A Articulação dos Povos Indígenas do Brasil (Apib), por exemplo, calcula que 158 povos já foram atingidos pelo novo coronavírus. A entidade contabiliza 32.818 contágios e 821 mortes pela Covid-19.

Para Tiago Moreira, pesquisador do Programa de Monitoramento de Áreas Protegidas do Instituto Socioambiental, que não participou do estudo da OKBR, o problema na falta de transparência nos dados da saúde indígena são crônicos, mas se agravaram na pandemia.

— Os dados da Secretaria Especial de Saúde Indígena (Sesai) não são inseridos dentro de uma plataforma comum como o Datasus. Dados sobre comorbidades, por exemplo, são muito difíceis de serem conseguidos. Muitas vezes são obtidos por lei de acesso à informação, mas mesmo quando são divulgados revelam certa precariedade — explica Moreira. — Com a Covid-19, vimos uma falta de transparência ainda maior. A transparência pública é fundamental, fortalece a democracia, a capacidade da sociedade civil de agir, e indica se o governo tem informações para responder com a velocidade necessária que a pandemia demanda.

Inconsistência

Ainda de acordo com o levantamento da OKBR, os índices de transparência quanto ao item raça/cor é ligeiramente melhor do que o detalhamento por etnia indígena, mas ainda deixa a desejar: 82% dos estados informam estes dados, mas apenas 44% das capitas o fazem. Os números são piores na Amazônia Legal, onde estão concentrados 62% das vítimas fatais identificadas como indígenas — 78% nos estados e 44% nas capitais da região.

Outro dado que chamou atenção da ONG é a disparidade entre números da Sesai, atrelada ao Ministério da Saúde, e a própria base do Sivep-Gripe. A secretaria contabiliza 426 mortes por Covid-19, enquanto a base de SRAG indica 529 mortes em todo o país, espalhadas por 183 municípios. A diferença se justifica pelos ccriterios do órgão da Saúde, que leva em conta apenas notificações de indígenas que vivem em terras homologadas, pontua Campagnucci:

— Outro problema identificado no levantamento é o desenho de política de atendimento às terras indígenas só se voltar para terras homologadas. Muitos deles estão em contexto urbano. Nesse caso, o atendimento da Sesai já não olha para essa população, e até mesmo terras que não são homologadas ficam de fora. Existe uma falta de diálogo de órgãos dentro do próprio governo.

Para Moreira, a diferenciação não faz sentido.

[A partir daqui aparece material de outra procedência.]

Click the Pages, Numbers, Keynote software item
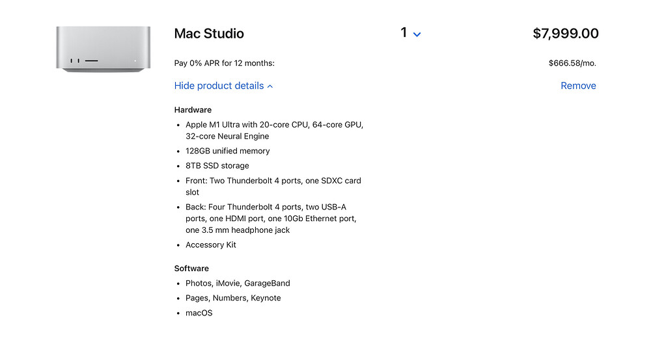This screenshot has height=346, width=666. point(233,299)
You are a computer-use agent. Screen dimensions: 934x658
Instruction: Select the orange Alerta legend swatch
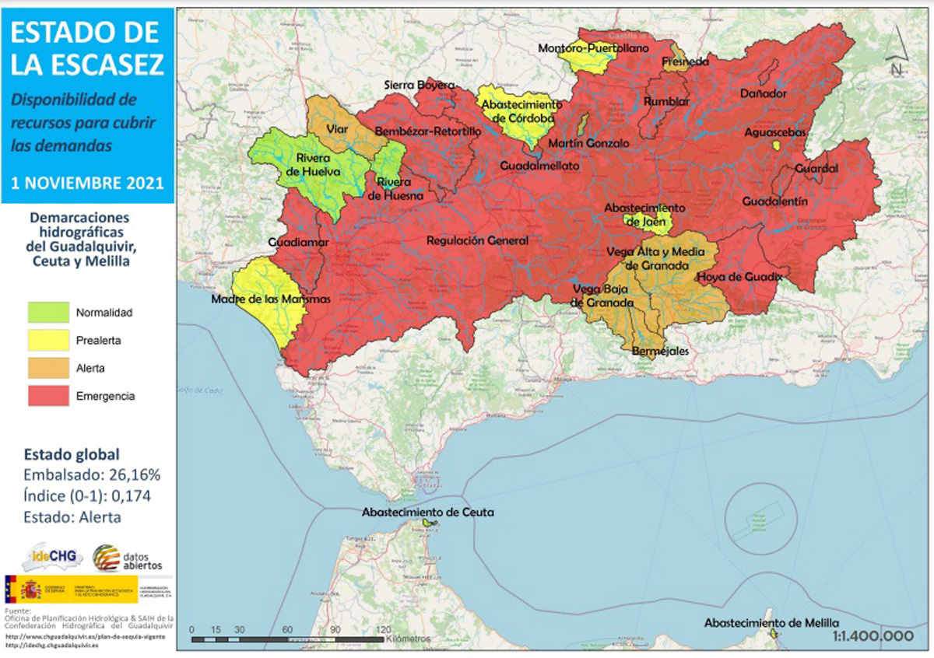pyautogui.click(x=48, y=368)
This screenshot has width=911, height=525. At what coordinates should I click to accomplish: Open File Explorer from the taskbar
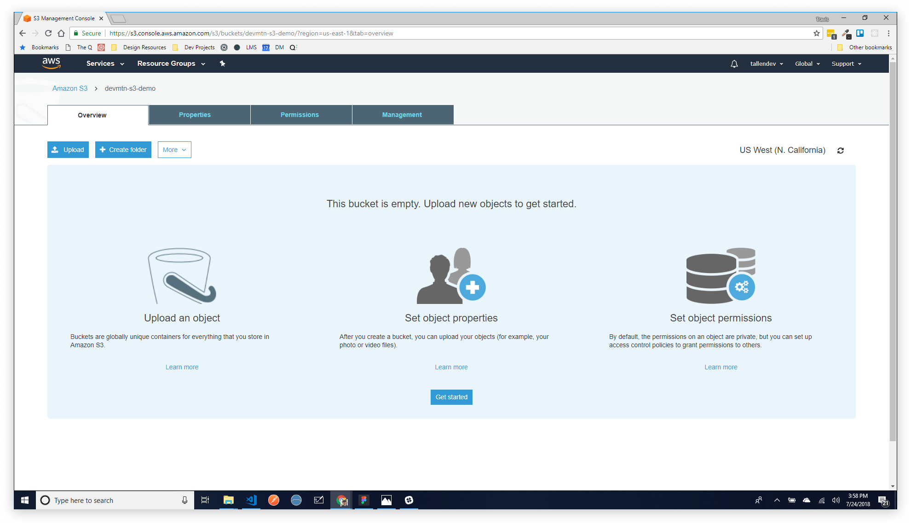(229, 500)
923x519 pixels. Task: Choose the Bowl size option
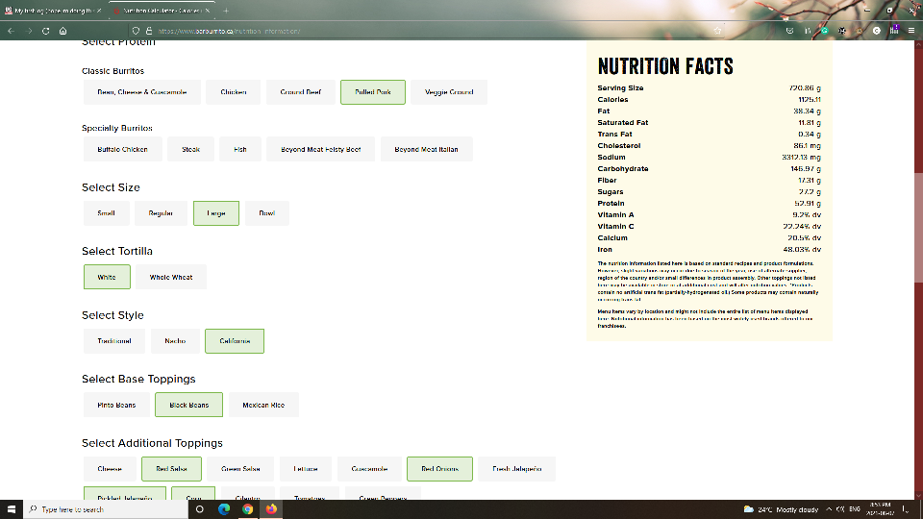click(266, 213)
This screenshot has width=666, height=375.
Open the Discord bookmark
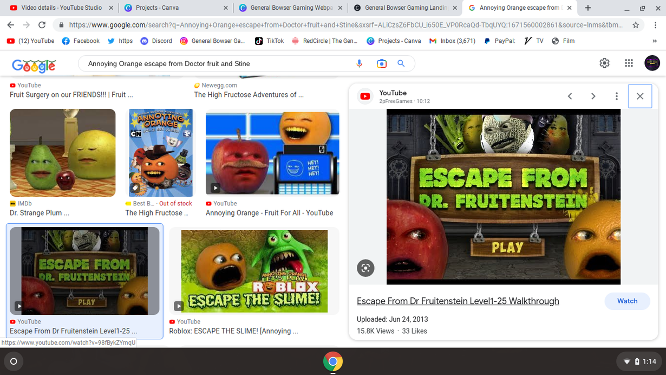[156, 41]
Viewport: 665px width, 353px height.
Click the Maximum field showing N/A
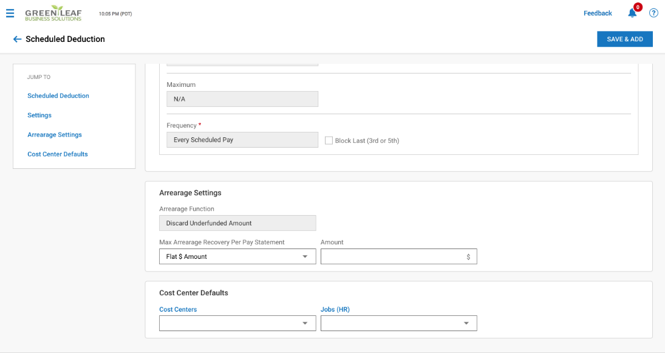point(242,99)
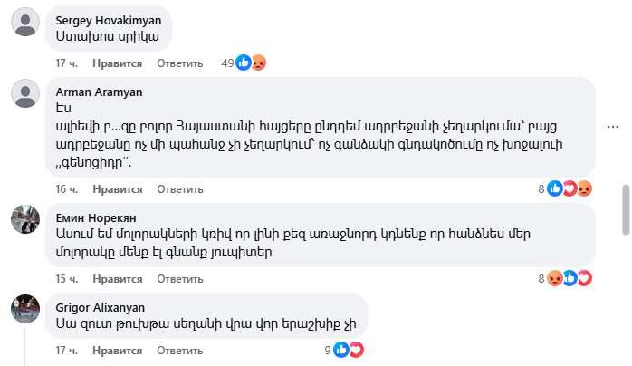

— Muitos indígenas vivem na cidade e também na terra indígena, e circulam em uma rede multilocal. São redes de solidariedade, onde as pessoas acionam a saúde para ter um serviço médico na cidade, estudar em uma escola, universidade, ter um amparo para receber os benefícios sociais para comprar itens necessários. (A dissociação dos dados) É uma oposição entre aldeia e cidade que não faz o menor sentido prático. E, em uma pandemia, você perde o controle da doença por achar que o vírus não chegou na aldeia, enquanto as pessoas estão circulando nessa rede — afirma o pesquisador do ISA. — Além disso, as populações que estão em terras não homologadas são as que estão em situação de maior vulnerabilidade. São território em conflito com invasores, e a questão de violência também é um problema de saúde pública.